— Start of ENTRIES SHOWN —

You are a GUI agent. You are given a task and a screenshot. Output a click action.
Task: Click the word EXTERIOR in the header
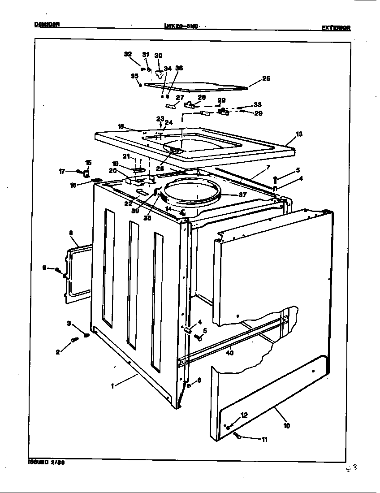[x=336, y=28]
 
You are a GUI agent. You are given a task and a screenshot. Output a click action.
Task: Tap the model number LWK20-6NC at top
[x=182, y=26]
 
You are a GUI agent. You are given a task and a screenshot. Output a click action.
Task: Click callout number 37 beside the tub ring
[x=242, y=195]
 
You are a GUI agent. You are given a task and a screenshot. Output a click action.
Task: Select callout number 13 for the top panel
[x=299, y=134]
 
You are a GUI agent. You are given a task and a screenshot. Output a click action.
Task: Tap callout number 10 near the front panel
[x=286, y=425]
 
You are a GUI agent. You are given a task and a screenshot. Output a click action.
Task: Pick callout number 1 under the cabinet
[x=112, y=385]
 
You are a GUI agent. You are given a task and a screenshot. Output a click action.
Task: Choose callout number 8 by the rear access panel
[x=71, y=233]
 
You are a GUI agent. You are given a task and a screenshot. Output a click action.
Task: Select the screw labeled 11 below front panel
[x=238, y=436]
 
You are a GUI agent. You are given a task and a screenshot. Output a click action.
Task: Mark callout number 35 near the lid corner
[x=134, y=76]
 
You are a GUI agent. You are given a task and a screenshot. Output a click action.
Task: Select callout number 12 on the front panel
[x=244, y=415]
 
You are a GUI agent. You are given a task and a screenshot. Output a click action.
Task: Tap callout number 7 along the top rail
[x=268, y=167]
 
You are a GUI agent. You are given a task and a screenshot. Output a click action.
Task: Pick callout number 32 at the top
[x=127, y=54]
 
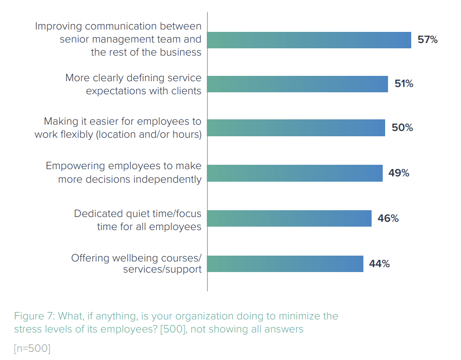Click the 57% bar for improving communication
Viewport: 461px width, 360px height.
click(309, 40)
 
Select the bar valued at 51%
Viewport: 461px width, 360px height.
click(298, 84)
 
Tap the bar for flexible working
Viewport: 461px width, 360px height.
click(296, 128)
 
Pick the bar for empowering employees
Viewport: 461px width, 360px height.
click(295, 173)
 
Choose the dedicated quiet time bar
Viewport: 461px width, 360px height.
click(289, 218)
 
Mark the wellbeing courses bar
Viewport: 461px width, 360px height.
click(285, 264)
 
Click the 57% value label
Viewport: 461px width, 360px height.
click(428, 40)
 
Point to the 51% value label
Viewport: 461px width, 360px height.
click(403, 84)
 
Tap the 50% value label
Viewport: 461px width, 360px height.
click(402, 128)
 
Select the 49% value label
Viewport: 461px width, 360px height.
click(399, 173)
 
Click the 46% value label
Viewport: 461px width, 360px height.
click(388, 218)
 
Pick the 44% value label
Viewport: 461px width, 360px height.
click(379, 264)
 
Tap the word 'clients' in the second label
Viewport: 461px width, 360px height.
click(186, 90)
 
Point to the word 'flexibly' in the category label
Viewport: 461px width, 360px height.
click(76, 134)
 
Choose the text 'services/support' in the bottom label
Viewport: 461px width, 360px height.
click(162, 270)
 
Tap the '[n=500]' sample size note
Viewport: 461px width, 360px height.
click(32, 348)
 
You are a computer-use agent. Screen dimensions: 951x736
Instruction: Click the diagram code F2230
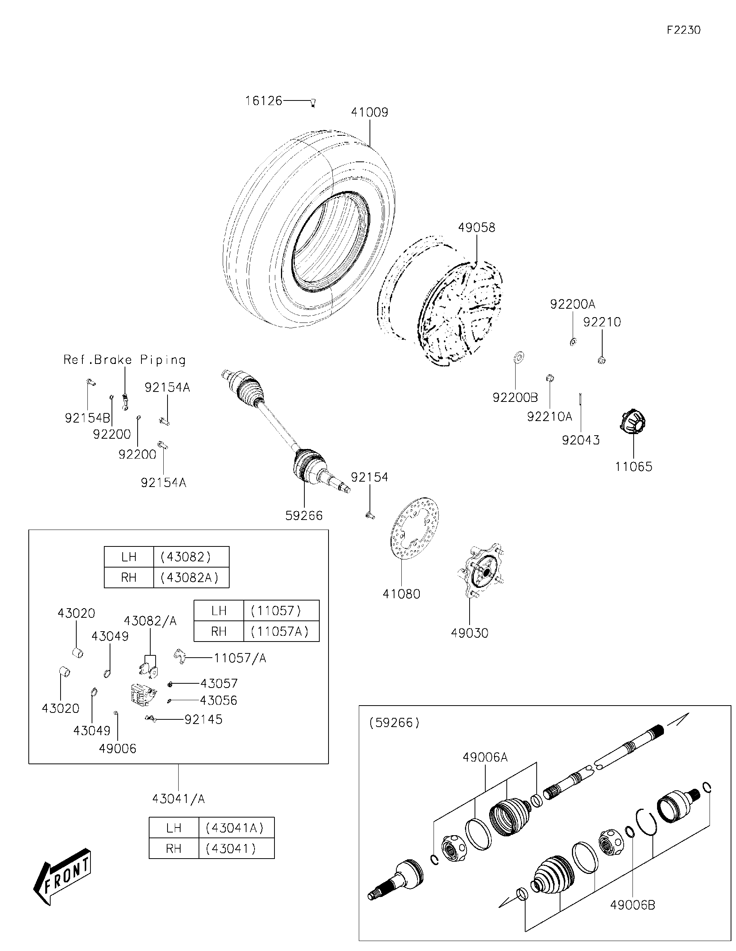pos(683,30)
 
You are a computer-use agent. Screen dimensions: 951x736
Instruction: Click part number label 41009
pos(369,112)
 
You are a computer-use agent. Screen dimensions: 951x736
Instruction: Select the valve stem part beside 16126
pos(313,103)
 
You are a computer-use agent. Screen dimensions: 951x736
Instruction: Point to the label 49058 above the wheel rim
pos(476,227)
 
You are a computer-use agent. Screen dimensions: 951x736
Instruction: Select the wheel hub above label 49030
pos(481,571)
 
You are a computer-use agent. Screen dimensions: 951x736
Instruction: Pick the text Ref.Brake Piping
pos(125,360)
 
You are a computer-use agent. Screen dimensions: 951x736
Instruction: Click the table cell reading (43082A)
pos(191,578)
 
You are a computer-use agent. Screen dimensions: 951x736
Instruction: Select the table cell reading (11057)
pos(276,610)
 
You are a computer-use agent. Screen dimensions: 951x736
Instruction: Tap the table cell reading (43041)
pos(231,848)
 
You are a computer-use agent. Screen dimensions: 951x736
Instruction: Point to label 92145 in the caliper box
pos(203,719)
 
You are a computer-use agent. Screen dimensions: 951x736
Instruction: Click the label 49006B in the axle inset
pos(632,905)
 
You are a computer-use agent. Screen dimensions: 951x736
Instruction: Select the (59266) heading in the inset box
pos(394,723)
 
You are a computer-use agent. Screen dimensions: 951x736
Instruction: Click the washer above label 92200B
pos(518,357)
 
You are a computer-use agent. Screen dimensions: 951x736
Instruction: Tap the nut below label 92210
pos(602,360)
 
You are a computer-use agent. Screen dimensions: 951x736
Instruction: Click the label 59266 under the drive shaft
pos(304,515)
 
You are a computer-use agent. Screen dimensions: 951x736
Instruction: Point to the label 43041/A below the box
pos(179,799)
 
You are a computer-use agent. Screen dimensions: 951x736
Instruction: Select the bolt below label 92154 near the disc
pos(370,515)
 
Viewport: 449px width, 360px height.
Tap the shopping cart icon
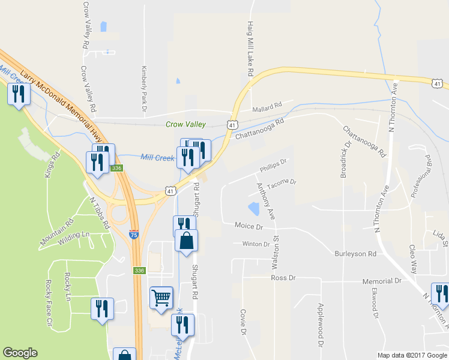161,296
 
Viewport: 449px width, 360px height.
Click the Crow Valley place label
185,124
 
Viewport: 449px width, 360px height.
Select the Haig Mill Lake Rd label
250,48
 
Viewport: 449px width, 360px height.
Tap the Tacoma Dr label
282,182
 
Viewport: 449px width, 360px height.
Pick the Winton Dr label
256,244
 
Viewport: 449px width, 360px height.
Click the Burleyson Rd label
355,254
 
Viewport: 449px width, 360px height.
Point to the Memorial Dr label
381,281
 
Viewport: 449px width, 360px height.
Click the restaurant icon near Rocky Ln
101,308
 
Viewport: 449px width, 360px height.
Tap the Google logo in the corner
20,353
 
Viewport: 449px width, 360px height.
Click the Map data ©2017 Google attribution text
412,355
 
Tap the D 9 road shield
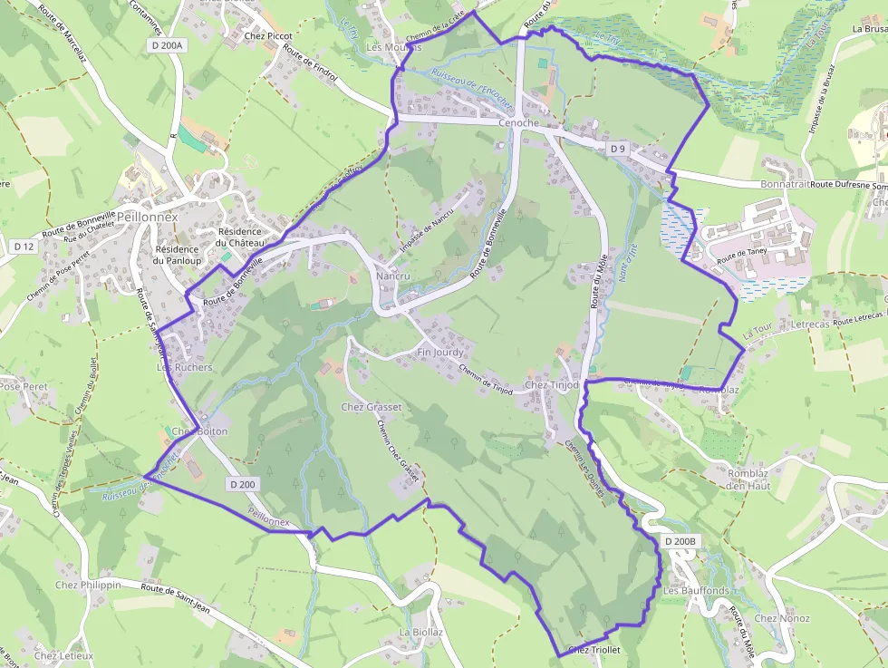(618, 148)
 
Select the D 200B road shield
(681, 542)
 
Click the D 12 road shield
(24, 246)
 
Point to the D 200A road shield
(166, 45)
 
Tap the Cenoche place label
(518, 123)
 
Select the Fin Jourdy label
(440, 352)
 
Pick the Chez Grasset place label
(371, 407)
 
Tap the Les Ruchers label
(184, 368)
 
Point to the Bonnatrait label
(784, 184)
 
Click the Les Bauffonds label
(696, 591)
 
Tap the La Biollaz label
(421, 632)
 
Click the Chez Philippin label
(87, 585)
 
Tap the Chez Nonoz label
(782, 618)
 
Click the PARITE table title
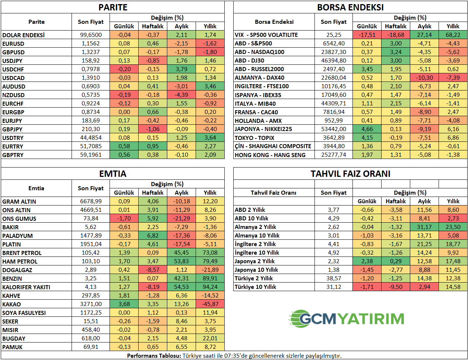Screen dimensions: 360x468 tap(113, 7)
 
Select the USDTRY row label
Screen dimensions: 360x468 tap(13, 138)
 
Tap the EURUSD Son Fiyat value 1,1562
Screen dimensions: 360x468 tap(91, 44)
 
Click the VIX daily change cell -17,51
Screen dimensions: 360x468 tap(367, 35)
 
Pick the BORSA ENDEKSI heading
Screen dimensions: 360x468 tap(350, 7)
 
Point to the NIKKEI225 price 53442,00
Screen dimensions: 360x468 tap(333, 129)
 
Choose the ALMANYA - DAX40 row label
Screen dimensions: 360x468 tap(259, 78)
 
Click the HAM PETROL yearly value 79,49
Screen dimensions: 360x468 tap(210, 261)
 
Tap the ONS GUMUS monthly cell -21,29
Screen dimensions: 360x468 tap(181, 219)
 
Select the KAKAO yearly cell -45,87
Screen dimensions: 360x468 tap(210, 304)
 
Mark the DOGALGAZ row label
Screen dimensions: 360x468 tap(17, 270)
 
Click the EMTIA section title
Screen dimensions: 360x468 tap(113, 174)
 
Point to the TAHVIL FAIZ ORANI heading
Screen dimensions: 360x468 tap(350, 174)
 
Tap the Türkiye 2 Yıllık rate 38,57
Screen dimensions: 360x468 tap(333, 278)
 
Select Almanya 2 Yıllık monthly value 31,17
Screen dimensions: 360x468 tap(424, 227)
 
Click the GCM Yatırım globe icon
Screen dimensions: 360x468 tap(300, 319)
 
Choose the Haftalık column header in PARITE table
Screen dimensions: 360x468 tap(153, 26)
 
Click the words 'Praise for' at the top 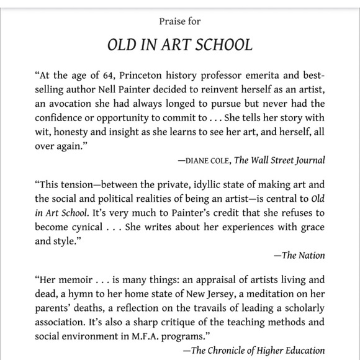coord(179,22)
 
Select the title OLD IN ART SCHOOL coord(180,46)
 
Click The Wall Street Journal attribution coord(280,160)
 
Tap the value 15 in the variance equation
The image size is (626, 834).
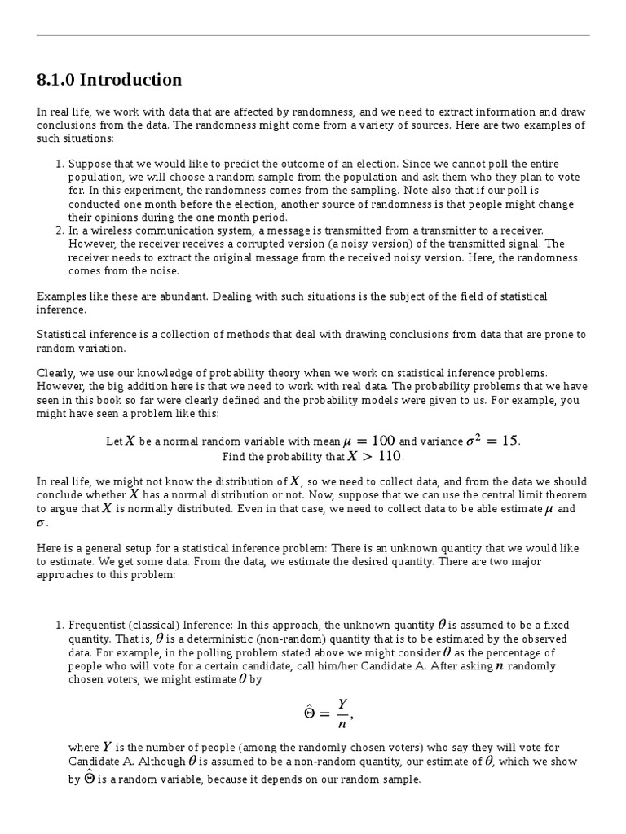[509, 441]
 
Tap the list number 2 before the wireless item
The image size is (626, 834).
[59, 230]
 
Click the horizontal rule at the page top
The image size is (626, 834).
[313, 35]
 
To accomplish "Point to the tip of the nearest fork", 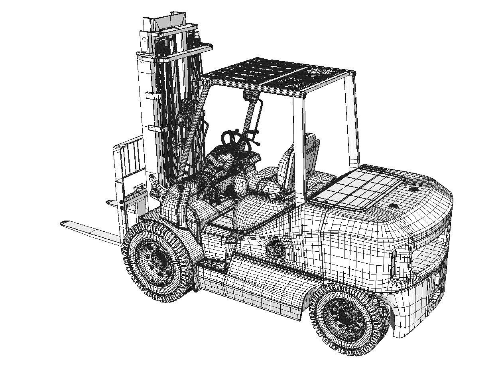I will pos(64,223).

— End of ENTRIES SHOWN —

__YOUR GOAL__:
Write out the lines word for word, from the first one through the line that contains "[x=182, y=26]", including both ends. Leave the pictures out.

__FINISHED ANSWER__:
You are a GUI agent. You are given a task and a screenshot. Output a click action.
Task: Click the word EXTERIOR in the header
[x=336, y=28]
 
You are a GUI agent. You are given a task and a screenshot. Output a click action.
Task: Tap the model number LWK20-6NC at top
[x=182, y=26]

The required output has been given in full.